EXERCISE DETAILS: Below are several entries. Transcribe exactly those lines that fall from the one with "Click the Champions" through the one with "Click the $7B y-axis label", end lines included.

Items listed in a dataset:
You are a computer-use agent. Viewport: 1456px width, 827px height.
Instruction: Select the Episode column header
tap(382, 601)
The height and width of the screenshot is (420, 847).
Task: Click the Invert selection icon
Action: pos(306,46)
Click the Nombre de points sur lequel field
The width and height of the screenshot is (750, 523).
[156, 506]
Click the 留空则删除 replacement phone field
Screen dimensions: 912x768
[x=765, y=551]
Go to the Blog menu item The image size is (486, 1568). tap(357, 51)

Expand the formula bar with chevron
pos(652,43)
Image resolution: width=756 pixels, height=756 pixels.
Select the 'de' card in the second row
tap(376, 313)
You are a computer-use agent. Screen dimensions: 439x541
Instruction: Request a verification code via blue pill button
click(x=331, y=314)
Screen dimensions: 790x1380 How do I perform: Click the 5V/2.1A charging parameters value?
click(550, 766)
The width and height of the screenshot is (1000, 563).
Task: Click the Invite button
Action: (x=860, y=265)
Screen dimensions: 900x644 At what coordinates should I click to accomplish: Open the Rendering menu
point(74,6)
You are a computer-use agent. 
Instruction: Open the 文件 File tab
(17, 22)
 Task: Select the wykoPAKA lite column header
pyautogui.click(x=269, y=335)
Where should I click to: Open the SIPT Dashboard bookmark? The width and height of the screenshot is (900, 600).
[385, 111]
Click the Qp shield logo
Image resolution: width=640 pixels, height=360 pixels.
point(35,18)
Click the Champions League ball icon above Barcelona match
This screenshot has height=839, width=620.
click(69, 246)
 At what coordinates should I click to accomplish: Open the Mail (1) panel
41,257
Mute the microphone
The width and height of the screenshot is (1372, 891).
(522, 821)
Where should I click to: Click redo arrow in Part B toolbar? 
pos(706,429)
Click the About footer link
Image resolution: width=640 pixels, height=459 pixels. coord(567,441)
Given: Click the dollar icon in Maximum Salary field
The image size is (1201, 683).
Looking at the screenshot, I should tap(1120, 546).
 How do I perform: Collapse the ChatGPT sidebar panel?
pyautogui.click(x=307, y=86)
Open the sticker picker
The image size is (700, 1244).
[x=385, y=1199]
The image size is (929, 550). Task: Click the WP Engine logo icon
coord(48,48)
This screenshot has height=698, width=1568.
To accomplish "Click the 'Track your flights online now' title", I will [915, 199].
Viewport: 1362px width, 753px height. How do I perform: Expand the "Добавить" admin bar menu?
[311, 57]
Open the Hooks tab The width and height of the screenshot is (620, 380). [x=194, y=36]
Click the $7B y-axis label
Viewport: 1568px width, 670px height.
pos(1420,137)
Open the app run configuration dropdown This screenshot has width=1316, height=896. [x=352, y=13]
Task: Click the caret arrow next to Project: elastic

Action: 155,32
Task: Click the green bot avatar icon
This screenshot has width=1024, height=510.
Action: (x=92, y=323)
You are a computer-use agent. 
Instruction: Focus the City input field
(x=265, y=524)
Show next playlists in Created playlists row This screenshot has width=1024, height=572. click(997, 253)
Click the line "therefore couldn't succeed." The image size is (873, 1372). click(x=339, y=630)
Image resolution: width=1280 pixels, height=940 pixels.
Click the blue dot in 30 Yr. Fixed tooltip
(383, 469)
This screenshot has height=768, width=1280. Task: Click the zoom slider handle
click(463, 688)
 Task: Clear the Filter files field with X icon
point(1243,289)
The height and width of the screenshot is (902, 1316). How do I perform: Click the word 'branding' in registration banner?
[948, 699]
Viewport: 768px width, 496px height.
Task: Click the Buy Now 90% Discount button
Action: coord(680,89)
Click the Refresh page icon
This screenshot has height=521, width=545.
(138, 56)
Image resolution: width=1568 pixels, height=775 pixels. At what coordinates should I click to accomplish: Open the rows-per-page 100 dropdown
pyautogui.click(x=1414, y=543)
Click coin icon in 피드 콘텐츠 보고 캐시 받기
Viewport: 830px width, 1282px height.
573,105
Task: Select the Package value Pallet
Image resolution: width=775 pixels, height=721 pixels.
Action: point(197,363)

OUTPUT FOR THIS EXERCISE:
Click the Champions League ball icon above Barcelona match
This screenshot has height=839, width=620.
click(69, 246)
 At what coordinates should I click to accomplish: Open the Mail (1) panel
41,257
Mute the microphone
The width and height of the screenshot is (1372, 891).
(522, 821)
Where should I click to: Click redo arrow in Part B toolbar? 
pos(706,429)
Click the About footer link
Image resolution: width=640 pixels, height=459 pixels. coord(567,441)
Given: Click the dollar icon in Maximum Salary field
The image size is (1201, 683).
Looking at the screenshot, I should tap(1120, 546).
 How do I perform: Collapse the ChatGPT sidebar panel?
pyautogui.click(x=307, y=86)
Open the sticker picker
The image size is (700, 1244).
[x=385, y=1199]
The image size is (929, 550). Task: Click the WP Engine logo icon
coord(48,48)
This screenshot has height=698, width=1568.
To accomplish "Click the 'Track your flights online now' title", I will [915, 199].
Viewport: 1362px width, 753px height. How do I perform: Expand the "Добавить" admin bar menu?
[311, 57]
Open the Hooks tab The width and height of the screenshot is (620, 380). [x=194, y=36]
Click the $7B y-axis label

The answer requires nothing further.